A notorious Russian cybercrime group has released confidential UK police data onto the dark web following an October 2021 hack.
The group, Clop, stole the information from Dacoll, which handles the UK’s Police National Computer (PNC). Clop is well-known in cybersecurity circles for carrying out ransomware attacks before publicly declaring who it attacked and often leaking data online. It is thought the group has acquired over $500 million through its activities.
Dacoll follow trend of not paying ransom to hackers
According to the Daily Mail, which first reported this incident, Clop targeted Dacoll with phishing emails, which enabled the group to gain access to its data. The same attack led to Clop gaining access to the PNC, which holds details of approximately 13 million people relating to their involvement with the police.

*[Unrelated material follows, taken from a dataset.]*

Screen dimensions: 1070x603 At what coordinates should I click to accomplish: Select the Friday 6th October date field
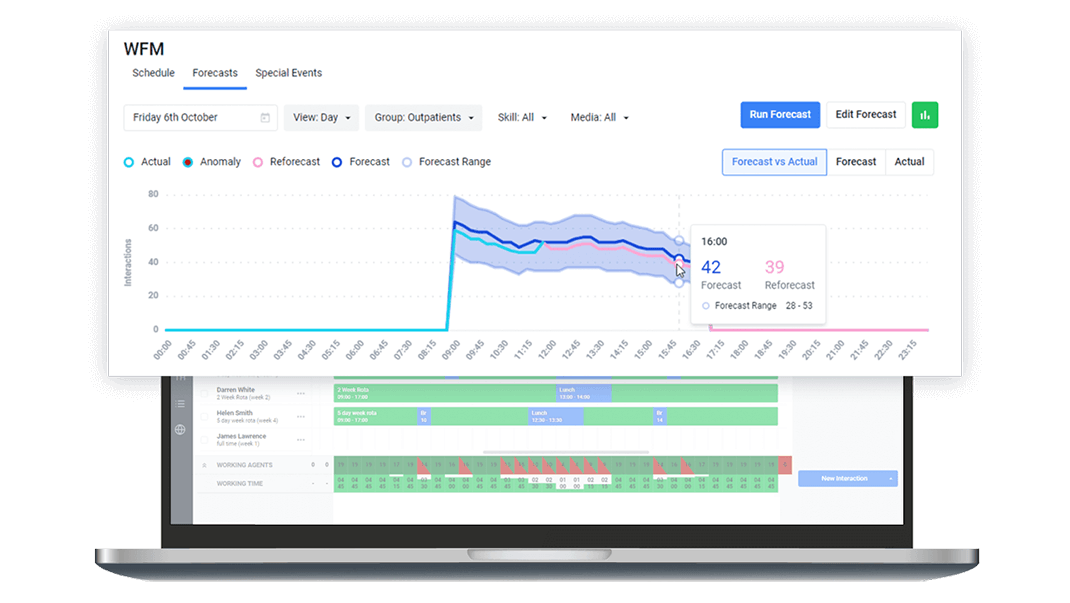pos(190,118)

The data was leaked after Dacoll followed the now common path of refusing to pay a ransom demand. At the time of writing, neither Dacoll nor Clop had publicly disclosed how much the ransom demand was for. Refusing to pay hackers’ ransom demands is arguably the most sensible course of action for businesses to take, as when data has been stolen, there’s nothing to stop it from being leaked or sold for profit anyway.

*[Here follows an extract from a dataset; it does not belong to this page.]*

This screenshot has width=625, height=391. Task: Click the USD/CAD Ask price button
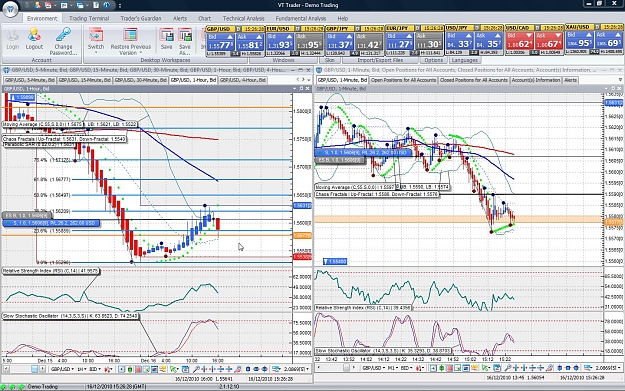[549, 41]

The information Clop has leaked onto the dark web so far includes close-up photos of drivers caught speeding. It is unknown what other information Clop holds or whether there will be further leaks in future.
Concerns about management of police data
While any data breach is a severe incident, those involving such sensitive data as that held on the PNC often raise even more significant concerns.

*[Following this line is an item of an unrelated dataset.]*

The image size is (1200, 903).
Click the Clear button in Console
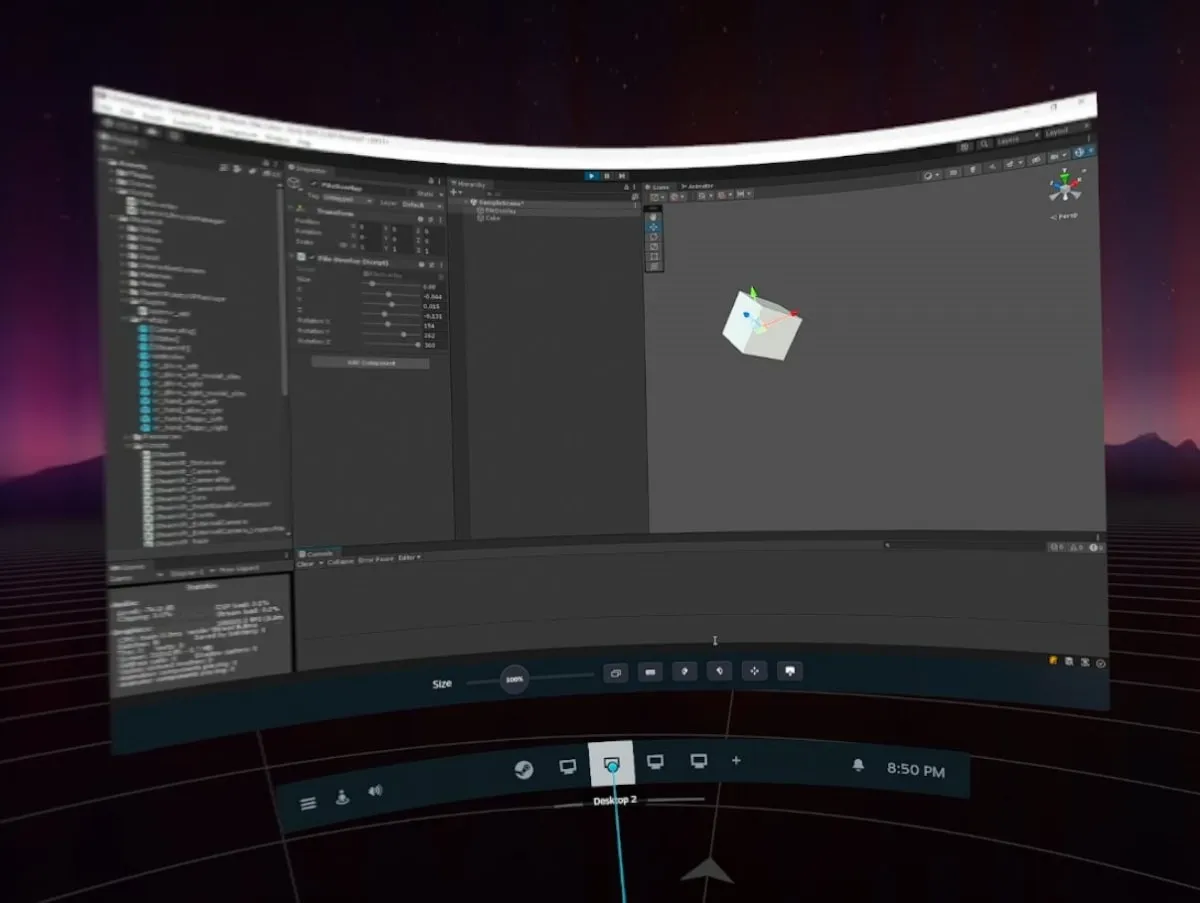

Philip Ingram, a former military intelligence Colonel and security expert, told the Daily Mail: “This is an extremely serious breach of a company providing a capability to police forces across the UK.
“The damage caused by this kind of data leak is unfathomable as it brings into question the cybersecurity arrangements that exist between multiple public and private organizations to manage sensitive law enforcement data.”
NDI Technologies, a Dacoll subsidiary, provides services for 90% of the UK’s police forces, raising the prospect of those being at risk, too.
Crime agencies investigating
Both the UK National Crime Agency and the National Cyber Security Centre are investigating this incident and currently supporting Dacoll and any affected police forces.
A statement given by a Dacoll spokesperson read: “We can confirm we were the victims of a cyber incident on October 5. We were able to quickly return to our normal operational levels. The incident was limited to an internal network not linked to any of our clients’ networks or services.”